Complex 3: Foreshore to Backshore Complex

Complex 3 records deposition on open-coast foreshore and backshore environments. Limited mud-rich strata, such as flaser bedding or tidal bundles, may result from significant wave-reworking of the exposed flats (e.g., Amos 1995; Braat et al. 2017; van de Lageweg et al. 2018), possibly in conjunction with decreased availability of muddy sediments before the evolution of land plants (e.g., McMahon and Davies 2018a). No pronounced vertical facies trends are present in Complex 3 within the studied locations. Evidence for macroscopic biological activity is limited to rare trace fossils (Fig. 21G), with no clear body fossils identified.

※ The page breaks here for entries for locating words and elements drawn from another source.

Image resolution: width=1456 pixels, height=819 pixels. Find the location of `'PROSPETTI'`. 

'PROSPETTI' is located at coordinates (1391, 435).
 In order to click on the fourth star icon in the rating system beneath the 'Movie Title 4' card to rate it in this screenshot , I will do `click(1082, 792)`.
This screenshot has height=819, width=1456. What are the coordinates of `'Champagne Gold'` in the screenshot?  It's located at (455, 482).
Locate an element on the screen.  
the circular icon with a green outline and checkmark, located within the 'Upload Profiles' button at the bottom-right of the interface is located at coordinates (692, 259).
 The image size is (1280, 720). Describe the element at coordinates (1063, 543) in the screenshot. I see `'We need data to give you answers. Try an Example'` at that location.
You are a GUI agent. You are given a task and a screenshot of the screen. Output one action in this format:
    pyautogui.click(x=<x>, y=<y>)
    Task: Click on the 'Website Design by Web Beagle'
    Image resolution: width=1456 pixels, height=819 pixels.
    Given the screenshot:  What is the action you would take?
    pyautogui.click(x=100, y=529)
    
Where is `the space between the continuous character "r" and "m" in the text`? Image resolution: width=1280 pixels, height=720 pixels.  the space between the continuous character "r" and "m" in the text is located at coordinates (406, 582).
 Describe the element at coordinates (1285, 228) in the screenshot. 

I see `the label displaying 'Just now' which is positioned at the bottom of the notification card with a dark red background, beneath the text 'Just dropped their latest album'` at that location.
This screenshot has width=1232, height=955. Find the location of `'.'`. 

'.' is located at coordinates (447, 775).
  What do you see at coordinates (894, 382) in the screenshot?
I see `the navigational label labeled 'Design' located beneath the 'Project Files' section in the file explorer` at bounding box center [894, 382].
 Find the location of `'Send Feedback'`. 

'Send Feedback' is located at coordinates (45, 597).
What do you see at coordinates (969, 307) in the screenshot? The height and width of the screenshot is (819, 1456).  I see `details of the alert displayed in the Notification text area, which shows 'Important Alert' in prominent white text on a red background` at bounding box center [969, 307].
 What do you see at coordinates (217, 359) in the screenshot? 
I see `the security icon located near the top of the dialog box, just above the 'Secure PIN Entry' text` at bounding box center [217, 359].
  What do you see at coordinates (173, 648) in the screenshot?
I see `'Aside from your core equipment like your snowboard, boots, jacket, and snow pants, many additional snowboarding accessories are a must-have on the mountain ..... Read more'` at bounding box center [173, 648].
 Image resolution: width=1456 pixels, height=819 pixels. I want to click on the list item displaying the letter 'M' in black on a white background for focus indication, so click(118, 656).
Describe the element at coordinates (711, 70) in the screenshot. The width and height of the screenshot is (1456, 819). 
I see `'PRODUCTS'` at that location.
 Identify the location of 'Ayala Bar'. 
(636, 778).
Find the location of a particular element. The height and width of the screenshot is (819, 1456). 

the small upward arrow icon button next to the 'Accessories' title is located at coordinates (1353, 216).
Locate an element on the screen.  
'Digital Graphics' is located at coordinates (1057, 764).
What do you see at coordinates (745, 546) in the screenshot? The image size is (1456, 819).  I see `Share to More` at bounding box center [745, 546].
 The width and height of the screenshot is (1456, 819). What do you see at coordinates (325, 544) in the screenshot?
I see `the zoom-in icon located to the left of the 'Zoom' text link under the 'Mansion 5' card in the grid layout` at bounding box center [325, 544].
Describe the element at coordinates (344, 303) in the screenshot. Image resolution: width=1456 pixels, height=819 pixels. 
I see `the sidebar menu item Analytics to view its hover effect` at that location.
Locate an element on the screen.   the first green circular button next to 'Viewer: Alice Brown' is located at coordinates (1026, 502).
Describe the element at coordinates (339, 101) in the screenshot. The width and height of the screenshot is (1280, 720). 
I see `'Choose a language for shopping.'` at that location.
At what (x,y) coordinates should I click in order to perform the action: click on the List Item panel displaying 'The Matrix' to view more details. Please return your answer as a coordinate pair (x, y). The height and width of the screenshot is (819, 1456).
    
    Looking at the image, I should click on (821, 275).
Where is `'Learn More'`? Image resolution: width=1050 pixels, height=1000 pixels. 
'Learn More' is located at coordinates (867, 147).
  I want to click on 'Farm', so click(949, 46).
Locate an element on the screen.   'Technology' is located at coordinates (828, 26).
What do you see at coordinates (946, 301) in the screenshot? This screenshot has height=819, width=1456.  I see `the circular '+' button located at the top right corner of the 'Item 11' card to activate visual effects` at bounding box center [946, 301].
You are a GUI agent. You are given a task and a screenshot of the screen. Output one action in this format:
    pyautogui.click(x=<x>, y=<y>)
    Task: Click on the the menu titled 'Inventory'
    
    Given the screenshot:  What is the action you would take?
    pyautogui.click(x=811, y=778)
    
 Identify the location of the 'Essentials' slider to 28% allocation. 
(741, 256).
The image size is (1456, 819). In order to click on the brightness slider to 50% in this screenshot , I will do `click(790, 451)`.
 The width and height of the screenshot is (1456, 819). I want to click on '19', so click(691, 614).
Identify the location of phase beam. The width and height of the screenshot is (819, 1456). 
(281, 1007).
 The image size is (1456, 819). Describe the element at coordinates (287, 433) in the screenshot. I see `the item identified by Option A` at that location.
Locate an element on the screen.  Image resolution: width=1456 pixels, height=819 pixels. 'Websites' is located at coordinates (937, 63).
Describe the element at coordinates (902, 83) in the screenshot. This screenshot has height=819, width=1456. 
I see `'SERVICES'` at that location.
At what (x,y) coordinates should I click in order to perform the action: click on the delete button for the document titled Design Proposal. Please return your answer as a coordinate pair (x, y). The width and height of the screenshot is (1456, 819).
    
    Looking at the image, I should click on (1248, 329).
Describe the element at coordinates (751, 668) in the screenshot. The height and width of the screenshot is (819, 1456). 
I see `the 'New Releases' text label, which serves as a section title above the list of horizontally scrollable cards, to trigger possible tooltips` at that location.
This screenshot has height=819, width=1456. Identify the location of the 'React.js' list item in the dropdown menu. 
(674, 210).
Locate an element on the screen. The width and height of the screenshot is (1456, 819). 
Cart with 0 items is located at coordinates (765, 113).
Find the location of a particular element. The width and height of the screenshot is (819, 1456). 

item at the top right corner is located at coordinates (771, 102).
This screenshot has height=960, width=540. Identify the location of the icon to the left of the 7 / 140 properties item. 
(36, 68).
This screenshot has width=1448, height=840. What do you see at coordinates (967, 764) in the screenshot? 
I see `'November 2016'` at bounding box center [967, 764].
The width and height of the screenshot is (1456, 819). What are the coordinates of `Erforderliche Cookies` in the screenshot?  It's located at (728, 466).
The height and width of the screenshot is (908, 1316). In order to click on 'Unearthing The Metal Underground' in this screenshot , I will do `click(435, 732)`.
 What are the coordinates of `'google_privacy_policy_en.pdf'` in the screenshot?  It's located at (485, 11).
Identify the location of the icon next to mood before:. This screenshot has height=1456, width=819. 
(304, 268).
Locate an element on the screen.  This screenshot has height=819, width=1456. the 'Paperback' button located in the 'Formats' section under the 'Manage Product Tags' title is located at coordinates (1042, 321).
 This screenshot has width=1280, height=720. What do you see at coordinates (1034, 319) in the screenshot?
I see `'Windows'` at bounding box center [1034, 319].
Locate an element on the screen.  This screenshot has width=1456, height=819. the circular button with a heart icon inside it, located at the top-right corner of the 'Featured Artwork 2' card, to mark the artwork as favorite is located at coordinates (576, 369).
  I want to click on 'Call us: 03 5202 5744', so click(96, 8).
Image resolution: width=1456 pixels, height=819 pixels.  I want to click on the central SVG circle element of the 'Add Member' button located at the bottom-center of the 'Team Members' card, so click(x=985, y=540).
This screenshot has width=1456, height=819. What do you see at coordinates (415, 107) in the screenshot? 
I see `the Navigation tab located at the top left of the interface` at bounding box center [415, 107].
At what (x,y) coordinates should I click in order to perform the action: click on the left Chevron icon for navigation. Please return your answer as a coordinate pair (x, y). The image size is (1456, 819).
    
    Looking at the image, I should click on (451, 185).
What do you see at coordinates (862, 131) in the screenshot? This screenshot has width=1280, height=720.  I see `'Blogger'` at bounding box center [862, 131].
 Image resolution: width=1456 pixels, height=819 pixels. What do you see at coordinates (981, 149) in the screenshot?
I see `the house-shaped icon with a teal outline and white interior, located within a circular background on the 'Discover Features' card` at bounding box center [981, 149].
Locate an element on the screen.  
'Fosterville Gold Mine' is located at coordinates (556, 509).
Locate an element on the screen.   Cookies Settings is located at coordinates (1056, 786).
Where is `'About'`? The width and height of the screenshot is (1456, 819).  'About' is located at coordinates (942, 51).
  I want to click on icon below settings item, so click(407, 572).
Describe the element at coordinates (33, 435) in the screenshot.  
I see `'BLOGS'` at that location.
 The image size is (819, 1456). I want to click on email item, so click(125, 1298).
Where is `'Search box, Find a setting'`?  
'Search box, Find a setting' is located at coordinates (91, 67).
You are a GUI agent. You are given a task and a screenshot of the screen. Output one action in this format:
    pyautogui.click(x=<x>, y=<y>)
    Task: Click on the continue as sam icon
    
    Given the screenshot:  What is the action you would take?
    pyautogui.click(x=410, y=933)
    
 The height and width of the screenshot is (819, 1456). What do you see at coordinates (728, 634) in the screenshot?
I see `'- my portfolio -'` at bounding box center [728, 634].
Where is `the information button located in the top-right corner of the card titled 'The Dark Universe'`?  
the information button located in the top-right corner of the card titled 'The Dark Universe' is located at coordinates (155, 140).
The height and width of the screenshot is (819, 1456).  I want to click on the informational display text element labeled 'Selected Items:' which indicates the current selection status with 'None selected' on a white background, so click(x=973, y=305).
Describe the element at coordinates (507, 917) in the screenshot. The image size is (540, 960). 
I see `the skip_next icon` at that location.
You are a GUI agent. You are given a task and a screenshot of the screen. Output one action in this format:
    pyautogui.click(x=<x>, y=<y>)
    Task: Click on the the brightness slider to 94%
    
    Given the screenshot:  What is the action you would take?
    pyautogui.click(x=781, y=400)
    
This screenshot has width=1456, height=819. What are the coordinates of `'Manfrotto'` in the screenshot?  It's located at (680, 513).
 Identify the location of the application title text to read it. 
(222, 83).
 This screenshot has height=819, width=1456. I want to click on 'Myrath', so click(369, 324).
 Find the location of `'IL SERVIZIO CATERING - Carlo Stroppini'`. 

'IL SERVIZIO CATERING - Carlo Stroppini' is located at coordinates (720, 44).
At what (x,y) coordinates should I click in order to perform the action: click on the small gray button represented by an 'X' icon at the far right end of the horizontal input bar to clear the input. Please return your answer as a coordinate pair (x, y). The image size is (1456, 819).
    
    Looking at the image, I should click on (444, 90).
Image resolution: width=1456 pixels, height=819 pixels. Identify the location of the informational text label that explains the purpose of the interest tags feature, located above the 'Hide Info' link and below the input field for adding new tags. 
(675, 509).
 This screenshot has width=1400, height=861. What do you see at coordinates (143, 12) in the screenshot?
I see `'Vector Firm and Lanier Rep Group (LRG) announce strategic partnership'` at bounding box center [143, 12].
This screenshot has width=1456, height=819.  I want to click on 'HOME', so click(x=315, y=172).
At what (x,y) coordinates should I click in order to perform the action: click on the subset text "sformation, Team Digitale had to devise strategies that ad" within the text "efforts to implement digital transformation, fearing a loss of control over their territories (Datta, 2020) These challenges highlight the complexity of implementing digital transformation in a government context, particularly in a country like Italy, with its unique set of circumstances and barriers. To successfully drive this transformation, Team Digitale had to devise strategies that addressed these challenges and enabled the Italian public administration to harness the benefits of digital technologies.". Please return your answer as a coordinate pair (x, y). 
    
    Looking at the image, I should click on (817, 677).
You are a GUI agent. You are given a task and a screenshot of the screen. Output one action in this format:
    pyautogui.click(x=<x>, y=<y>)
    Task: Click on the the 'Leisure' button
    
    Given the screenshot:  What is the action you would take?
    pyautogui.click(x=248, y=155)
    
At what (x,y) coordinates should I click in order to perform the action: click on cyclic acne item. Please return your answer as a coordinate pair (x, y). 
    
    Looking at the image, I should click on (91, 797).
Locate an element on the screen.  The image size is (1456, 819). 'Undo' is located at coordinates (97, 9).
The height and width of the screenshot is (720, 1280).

Complex 4: Prograding Distributary Sands

Planar and trough cross-bedding become more abundant higher in the stratigraphy, and true substrates (Figs. 1921) are replaced by erosional-bed junctions (e.g., Fig. 22G). This transition marks the onset of actively depositing distributary channels (Gehling 2000). Vertical association with foreshore environments (Complex 3), and the overall absence of channel forms, suggests that the studied deposits represent the seaward limit of distributary-channel networks. In such locations the formation of a sandy shoal occurs due to decreased current velocity as flow becomes unconfined (Reineck and Singh 2012). Decameter-thick successions of shoal deposits indicate that significant accommodation space was available during this stage of basin development (Fig. 3). The occurrence of red silty sandstones (Facies 4) vertically juxtaposed between cross-bedded distributary sand deposits (Facies 10) (Fig. 11C), emphasizes the shallow-water origin of the former, contrasting with the previously proposed sub-storm-wave-base depositional environment (Gehling and Droser 2013; Tarhan et al. 2017; Reid et al. 2020). The absence of body fossils and trace fossils in this complex may result from the scarcity of true substrates on which they could become preserved.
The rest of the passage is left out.